Aim of the exercise » Beginning with the line that holds "This screenshot has width=696, height=443." and ending with the last line of the entries below, copy every line exactly and nothing else, with the pictures left out.

[Start of Attachment]

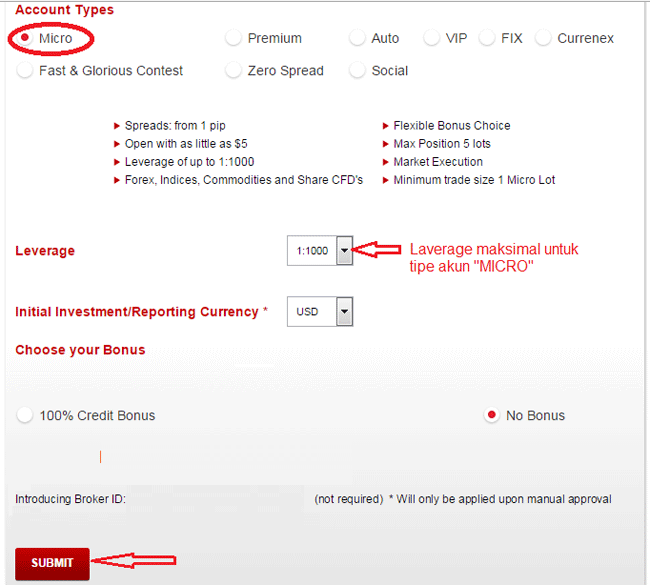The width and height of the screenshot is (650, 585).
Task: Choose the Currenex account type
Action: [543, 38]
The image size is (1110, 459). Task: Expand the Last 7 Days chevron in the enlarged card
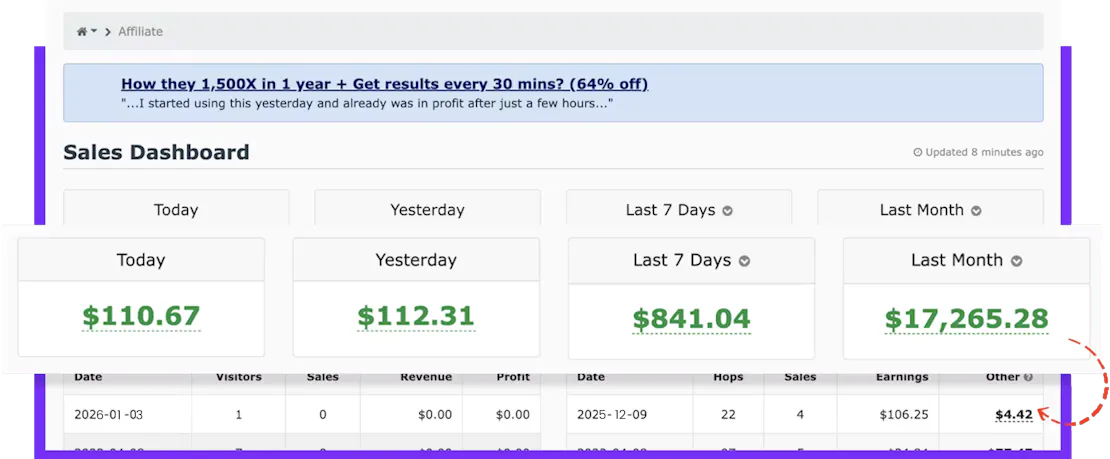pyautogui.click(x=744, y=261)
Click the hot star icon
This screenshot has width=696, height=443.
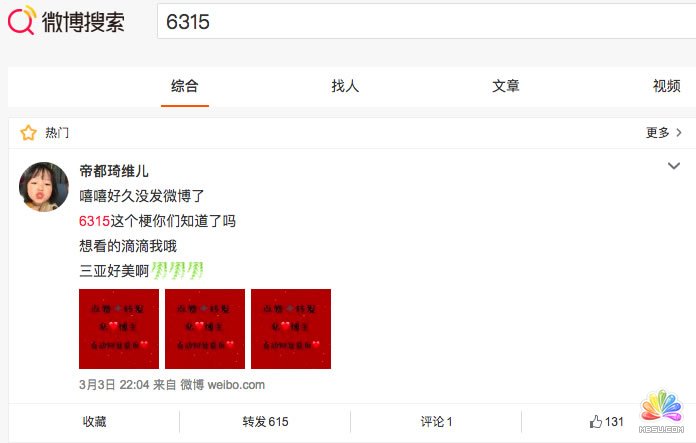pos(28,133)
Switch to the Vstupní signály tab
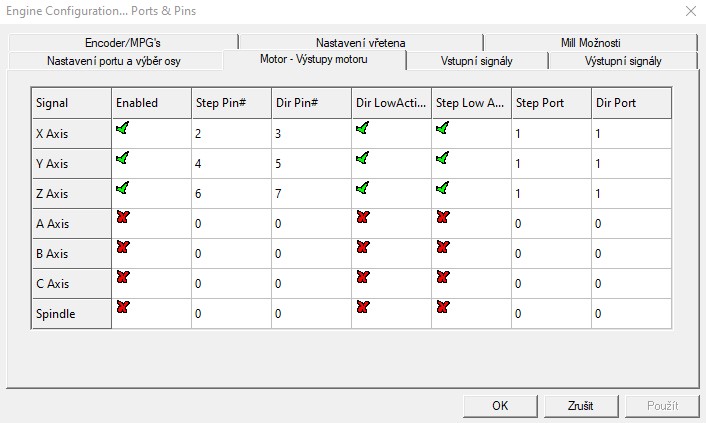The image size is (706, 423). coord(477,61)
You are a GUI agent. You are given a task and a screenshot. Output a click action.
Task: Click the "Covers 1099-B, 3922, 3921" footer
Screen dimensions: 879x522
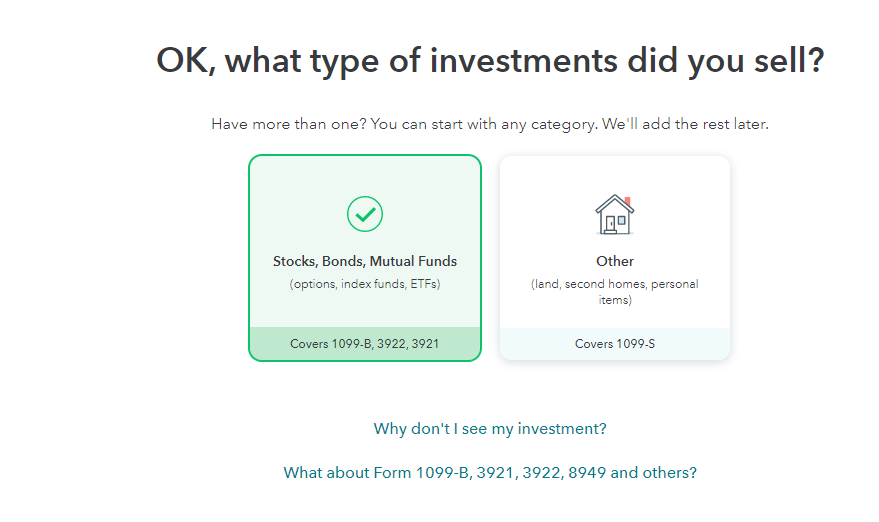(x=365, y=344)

[End of Attachment]

Task response »
This screenshot has width=696, height=443.
pos(28,133)
Switch to the Vstupní signály tab
The image size is (706, 423). coord(477,61)
You are a GUI agent. You are given a task and a screenshot. Output a click action.
Task: Click the "Covers 1099-B, 3922, 3921" footer
Screen dimensions: 879x522
(x=365, y=344)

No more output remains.